Thirdly, having a longer-term app roadmap where the mobile brand extension evolves and engages with its customers. The mobile app roadmap should grow gradually and elegantly, adding features and customer engagement opportunities on the way. Brands can build more loyalty by letting their essence shine through the simplicity of its mobile incarnation.

Last but not least: pricing. One million free downloads equals to zero direct revenue and too many apps are free making it difficult to solicit direct revenues through branded apps. But revenue shouldn’t be the only goal of a brand-extension strategy; the main goal should be engagement. After all, who would be willing pay for ‘walking into a shop’? One shouldn’t repeat the same mistake as mobile operators portals have done with charging users for just browsing. Providing a ‘free-entry’ experience is an important consideration which can then be followed by a premium (paid-for) experience.

Sowing the seeds for deeper customer engagements

With mobile, brands can equip themselves with a powerful and interactive marketing platform that forms a key pillar of a ‘multi-touch’, digital media presence.

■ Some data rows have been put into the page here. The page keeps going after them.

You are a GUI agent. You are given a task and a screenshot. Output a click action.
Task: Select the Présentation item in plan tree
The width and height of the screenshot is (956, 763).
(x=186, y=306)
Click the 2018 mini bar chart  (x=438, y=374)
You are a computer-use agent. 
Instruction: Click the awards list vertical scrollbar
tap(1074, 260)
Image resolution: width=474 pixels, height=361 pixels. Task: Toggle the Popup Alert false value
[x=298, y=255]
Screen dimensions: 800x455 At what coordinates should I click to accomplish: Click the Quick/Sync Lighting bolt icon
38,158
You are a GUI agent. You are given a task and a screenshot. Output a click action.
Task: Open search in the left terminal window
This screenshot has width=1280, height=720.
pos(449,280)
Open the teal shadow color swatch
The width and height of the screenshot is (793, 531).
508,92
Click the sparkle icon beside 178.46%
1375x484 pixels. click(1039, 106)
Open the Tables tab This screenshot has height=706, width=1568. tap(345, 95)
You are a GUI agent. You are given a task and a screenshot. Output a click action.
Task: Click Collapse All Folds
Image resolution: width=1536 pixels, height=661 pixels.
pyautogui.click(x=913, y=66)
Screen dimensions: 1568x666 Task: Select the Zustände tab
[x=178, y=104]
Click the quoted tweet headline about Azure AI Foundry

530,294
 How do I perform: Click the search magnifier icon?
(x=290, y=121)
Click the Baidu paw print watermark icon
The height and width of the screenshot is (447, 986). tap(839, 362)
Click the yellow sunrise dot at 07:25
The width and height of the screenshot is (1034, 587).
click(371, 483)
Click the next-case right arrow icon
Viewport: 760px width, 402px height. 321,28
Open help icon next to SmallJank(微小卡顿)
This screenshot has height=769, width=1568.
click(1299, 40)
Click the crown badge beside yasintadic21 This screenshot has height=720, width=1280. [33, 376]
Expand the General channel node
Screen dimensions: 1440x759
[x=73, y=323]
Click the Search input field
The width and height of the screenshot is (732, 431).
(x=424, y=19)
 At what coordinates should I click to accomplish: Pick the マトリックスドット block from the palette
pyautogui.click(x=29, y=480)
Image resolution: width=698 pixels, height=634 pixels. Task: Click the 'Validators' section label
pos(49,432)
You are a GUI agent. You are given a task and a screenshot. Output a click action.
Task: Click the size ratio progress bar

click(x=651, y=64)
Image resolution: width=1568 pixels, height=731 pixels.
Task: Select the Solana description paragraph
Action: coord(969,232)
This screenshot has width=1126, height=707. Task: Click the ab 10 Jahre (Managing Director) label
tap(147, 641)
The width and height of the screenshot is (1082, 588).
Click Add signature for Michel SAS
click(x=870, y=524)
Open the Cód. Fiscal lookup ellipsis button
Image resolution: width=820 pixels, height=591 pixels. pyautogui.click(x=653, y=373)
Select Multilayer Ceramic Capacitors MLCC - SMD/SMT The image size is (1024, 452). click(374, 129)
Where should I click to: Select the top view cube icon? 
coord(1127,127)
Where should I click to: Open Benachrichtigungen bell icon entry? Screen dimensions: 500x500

The entry of brands into the mobile domain is being encouraged by four recent developments:

1. A new breed of mobile natives who have greater access, understanding and trust in the mobile medium as a more personal and less ‘mediated’ experience for shopping or entertainment

2. Devices evolve at a very fast pace.  Thanks to the widespread support of XHML/HTML, Java script and CSS, (More than 250m devices now feature the open-source WebKit browser engine, as seen in the 100 Million Club) and greater set of APIs, devices offer richer media experiences: audio, picture, video, social, messaging, location…and the list goes on.

3. The greater availability and affordability of cloud-based technology open source APIs, as well as packaging and rendering solutions for mobile websites, allow new entrants – like brands – in the market (‘BK Render’, a mobile rendering solution from french start-up Backelite is a good example there)

4. The accelerated development of mobile transactions from operator billing to bar coding, I-Tunes, Google checkout, PayPal, NFC and others.

‘Convergence marketing’ is the new frontier

At the core of the ‘new mobile economics’ brands and service providers are increasingly empowered to create new experiences and new business models. With the caveat that there is no current “write once, run anywhere”, I argue that brands are better positioned than ever to work around consumer and platform fragmentation through ‘convergent positioning and marketing’. Essentially rather than feeling daunted by technology, it is about looking at what the brand is trying to communicate and push a consistent message across to all users whatever digital medium they are using.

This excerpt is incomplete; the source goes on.